◆ **Entries locating text and items**

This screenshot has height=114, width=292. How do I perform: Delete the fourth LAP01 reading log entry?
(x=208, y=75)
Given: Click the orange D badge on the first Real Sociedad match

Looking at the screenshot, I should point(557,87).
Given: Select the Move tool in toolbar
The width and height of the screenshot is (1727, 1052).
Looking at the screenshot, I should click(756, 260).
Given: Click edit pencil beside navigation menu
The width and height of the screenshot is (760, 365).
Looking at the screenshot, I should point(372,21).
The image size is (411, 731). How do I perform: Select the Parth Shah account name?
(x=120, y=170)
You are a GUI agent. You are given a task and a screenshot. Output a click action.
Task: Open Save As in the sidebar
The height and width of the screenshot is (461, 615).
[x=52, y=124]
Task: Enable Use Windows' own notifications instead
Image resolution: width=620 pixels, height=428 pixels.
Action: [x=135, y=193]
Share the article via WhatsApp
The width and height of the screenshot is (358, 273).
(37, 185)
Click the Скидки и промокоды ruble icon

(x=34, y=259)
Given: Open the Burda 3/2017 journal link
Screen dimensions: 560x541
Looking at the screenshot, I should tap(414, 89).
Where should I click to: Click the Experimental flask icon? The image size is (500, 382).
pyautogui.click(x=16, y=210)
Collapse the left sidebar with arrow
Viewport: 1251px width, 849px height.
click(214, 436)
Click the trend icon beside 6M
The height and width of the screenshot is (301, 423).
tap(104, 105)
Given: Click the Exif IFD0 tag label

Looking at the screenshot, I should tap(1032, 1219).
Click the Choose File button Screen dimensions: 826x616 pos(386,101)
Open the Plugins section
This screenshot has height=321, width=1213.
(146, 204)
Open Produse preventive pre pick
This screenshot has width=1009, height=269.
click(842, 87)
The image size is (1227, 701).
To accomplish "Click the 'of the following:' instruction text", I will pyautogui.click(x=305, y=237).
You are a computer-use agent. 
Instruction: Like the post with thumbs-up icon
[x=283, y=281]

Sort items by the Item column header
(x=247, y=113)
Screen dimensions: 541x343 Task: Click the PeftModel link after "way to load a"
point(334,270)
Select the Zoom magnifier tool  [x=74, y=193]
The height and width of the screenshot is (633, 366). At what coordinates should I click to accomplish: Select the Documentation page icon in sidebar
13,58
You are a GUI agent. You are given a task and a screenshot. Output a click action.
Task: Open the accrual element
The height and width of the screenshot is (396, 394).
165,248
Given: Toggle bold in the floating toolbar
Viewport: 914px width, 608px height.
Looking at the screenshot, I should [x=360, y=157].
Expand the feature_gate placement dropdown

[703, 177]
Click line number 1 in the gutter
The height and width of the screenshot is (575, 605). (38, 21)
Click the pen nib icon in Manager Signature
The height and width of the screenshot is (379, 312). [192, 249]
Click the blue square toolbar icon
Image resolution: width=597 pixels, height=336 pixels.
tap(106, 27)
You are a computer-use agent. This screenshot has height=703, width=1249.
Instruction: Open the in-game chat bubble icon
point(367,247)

◆ **Aim**
Reproduce the material word for word, starting from its first line and stopping after the line that contains "[x=52, y=124]".

◆ **Expected output**
This screenshot has height=114, width=292. How do I perform: Delete the fourth LAP01 reading log entry?
(x=208, y=75)
Given: Click the orange D badge on the first Real Sociedad match

Looking at the screenshot, I should point(557,87).
Given: Select the Move tool in toolbar
The width and height of the screenshot is (1727, 1052).
Looking at the screenshot, I should click(756, 260).
Given: Click edit pencil beside navigation menu
The width and height of the screenshot is (760, 365).
Looking at the screenshot, I should point(372,21).
The image size is (411, 731). How do I perform: Select the Parth Shah account name?
(x=120, y=170)
You are a GUI agent. You are given a task and a screenshot. Output a click action.
Task: Open Save As in the sidebar
The height and width of the screenshot is (461, 615).
[x=52, y=124]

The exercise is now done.